§ **Given task**: Copy the listing word for word, covering everything from its first line down to the line that contains "Click the 平均车流量", both ends included.

[BEGIN Excerpted records]

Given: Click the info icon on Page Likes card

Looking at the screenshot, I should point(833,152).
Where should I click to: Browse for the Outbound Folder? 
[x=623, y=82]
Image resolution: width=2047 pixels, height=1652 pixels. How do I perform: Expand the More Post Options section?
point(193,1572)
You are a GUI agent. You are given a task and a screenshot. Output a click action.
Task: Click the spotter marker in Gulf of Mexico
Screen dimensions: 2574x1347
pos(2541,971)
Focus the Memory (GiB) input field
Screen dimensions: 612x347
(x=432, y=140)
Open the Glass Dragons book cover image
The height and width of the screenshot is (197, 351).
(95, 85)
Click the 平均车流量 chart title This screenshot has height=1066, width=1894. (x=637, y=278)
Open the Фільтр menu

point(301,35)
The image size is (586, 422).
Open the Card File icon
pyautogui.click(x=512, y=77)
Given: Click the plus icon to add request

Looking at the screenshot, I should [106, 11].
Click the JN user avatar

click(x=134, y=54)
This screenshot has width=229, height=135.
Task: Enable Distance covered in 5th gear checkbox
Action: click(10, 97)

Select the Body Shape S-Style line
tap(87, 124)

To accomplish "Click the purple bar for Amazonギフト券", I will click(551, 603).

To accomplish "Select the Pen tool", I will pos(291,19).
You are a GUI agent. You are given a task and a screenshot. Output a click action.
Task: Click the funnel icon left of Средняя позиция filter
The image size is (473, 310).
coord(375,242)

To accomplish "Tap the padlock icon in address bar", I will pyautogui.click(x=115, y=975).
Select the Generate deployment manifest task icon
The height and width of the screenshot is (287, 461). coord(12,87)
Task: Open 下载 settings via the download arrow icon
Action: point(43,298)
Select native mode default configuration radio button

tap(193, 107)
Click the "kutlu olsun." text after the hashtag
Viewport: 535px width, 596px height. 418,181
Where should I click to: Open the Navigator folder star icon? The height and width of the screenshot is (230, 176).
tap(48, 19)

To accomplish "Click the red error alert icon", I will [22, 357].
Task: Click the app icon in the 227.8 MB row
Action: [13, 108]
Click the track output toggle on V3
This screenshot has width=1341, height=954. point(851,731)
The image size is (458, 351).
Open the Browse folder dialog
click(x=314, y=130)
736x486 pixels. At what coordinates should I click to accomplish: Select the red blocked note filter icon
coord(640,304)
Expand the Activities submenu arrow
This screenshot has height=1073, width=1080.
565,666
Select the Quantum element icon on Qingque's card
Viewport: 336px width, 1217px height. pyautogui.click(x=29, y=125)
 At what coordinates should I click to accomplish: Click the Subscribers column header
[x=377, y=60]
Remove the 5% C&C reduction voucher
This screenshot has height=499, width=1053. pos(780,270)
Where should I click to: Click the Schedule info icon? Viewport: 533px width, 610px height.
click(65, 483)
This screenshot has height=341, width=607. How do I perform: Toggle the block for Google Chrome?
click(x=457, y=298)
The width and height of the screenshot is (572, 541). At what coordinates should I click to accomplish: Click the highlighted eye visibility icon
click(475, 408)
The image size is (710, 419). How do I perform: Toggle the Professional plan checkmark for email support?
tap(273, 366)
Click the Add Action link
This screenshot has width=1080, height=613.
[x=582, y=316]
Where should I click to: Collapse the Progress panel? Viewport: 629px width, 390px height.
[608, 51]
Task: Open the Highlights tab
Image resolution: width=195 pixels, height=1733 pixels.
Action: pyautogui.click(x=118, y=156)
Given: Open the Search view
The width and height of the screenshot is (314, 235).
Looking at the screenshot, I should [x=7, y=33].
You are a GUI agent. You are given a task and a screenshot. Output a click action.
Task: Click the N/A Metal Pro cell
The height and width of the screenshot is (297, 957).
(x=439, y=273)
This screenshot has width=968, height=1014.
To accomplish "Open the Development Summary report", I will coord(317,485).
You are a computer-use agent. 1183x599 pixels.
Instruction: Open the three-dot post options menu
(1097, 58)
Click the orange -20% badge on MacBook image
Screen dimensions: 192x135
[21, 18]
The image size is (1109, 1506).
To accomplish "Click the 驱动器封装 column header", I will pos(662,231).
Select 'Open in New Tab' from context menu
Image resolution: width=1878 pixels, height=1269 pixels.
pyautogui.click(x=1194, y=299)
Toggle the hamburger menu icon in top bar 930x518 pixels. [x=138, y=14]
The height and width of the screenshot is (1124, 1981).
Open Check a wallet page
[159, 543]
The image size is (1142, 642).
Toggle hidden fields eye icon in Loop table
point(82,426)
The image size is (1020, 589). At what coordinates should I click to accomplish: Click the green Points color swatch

[END Excerpted records]

§ **Result of this exercise**:
Given: Click the info icon on Page Likes card

Looking at the screenshot, I should point(833,152).
Where should I click to: Browse for the Outbound Folder? 
[x=623, y=82]
Image resolution: width=2047 pixels, height=1652 pixels. How do I perform: Expand the More Post Options section?
point(193,1572)
You are a GUI agent. You are given a task and a screenshot. Output a click action.
Task: Click the spotter marker in Gulf of Mexico
Screen dimensions: 2574x1347
pos(2541,971)
Focus the Memory (GiB) input field
Screen dimensions: 612x347
(x=432, y=140)
Open the Glass Dragons book cover image
The height and width of the screenshot is (197, 351).
(95, 85)
Click the 平均车流量 chart title This screenshot has height=1066, width=1894. (x=637, y=278)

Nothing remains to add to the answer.